Convert the entries below into a numbered list, one item per line, skipping any blank lines.

Entries taken from a collection
* Begin *
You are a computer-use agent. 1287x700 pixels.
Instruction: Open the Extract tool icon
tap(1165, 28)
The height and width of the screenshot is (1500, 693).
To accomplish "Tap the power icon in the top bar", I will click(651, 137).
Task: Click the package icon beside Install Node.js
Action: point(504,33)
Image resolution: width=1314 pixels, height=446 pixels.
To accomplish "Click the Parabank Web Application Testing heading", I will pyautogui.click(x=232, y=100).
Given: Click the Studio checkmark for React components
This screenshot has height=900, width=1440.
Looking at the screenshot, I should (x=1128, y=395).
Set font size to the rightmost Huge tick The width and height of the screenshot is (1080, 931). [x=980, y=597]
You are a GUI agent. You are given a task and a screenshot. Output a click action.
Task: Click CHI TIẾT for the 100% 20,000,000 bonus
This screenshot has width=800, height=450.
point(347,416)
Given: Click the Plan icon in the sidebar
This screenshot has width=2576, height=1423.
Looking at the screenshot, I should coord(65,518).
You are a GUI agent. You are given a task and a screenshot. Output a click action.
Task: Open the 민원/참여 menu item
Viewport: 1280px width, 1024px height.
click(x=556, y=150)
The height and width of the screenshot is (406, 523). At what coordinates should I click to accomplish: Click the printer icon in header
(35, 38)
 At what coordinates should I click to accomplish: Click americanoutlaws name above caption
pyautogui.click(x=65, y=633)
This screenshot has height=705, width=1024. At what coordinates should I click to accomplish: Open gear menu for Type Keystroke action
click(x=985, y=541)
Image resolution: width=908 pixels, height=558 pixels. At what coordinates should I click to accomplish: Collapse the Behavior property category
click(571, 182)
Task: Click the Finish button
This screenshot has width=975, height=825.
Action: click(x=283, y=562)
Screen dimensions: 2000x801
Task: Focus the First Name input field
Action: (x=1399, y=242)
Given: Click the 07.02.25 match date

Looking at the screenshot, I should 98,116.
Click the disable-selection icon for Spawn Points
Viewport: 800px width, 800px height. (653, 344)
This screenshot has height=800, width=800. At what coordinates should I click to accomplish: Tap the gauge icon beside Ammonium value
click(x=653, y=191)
* End *
• Result:
1. You are a computer-use agent. 1287x700 pixels.
2. Instruction: Open the Extract tool icon
3. tap(1165, 28)
4. The height and width of the screenshot is (1500, 693).
5. To accomplish "Tap the power icon in the top bar", I will click(651, 137).
6. Task: Click the package icon beside Install Node.js
7. Action: point(504,33)
8. Image resolution: width=1314 pixels, height=446 pixels.
9. To accomplish "Click the Parabank Web Application Testing heading", I will pyautogui.click(x=232, y=100).
10. Given: Click the Studio checkmark for React components
11. This screenshot has height=900, width=1440.
12. Looking at the screenshot, I should (x=1128, y=395).
13. Set font size to the rightmost Huge tick The width and height of the screenshot is (1080, 931). [x=980, y=597]
14. You are a GUI agent. You are given a task and a screenshot. Output a click action.
15. Task: Click CHI TIẾT for the 100% 20,000,000 bonus
16. This screenshot has width=800, height=450.
17. point(347,416)
18. Given: Click the Plan icon in the sidebar
19. This screenshot has width=2576, height=1423.
20. Looking at the screenshot, I should coord(65,518).
21. You are a GUI agent. You are given a task and a screenshot. Output a click action.
22. Task: Open the 민원/참여 menu item
23. Viewport: 1280px width, 1024px height.
24. click(x=556, y=150)
25. The height and width of the screenshot is (406, 523). At what coordinates should I click to accomplish: Click the printer icon in header
26. (35, 38)
27.  At what coordinates should I click to accomplish: Click americanoutlaws name above caption
28. pyautogui.click(x=65, y=633)
29. This screenshot has height=705, width=1024. At what coordinates should I click to accomplish: Open gear menu for Type Keystroke action
30. click(x=985, y=541)
31. Image resolution: width=908 pixels, height=558 pixels. At what coordinates should I click to accomplish: Collapse the Behavior property category
32. click(571, 182)
33. Task: Click the Finish button
34. This screenshot has width=975, height=825.
35. Action: click(x=283, y=562)
36. Screen dimensions: 2000x801
37. Task: Focus the First Name input field
38. Action: (x=1399, y=242)
39. Given: Click the 07.02.25 match date
40. Looking at the screenshot, I should 98,116.
41. Click the disable-selection icon for Spawn Points
42. Viewport: 800px width, 800px height. (653, 344)
43. This screenshot has height=800, width=800. At what coordinates should I click to accomplish: Tap the gauge icon beside Ammonium value
44. click(x=653, y=191)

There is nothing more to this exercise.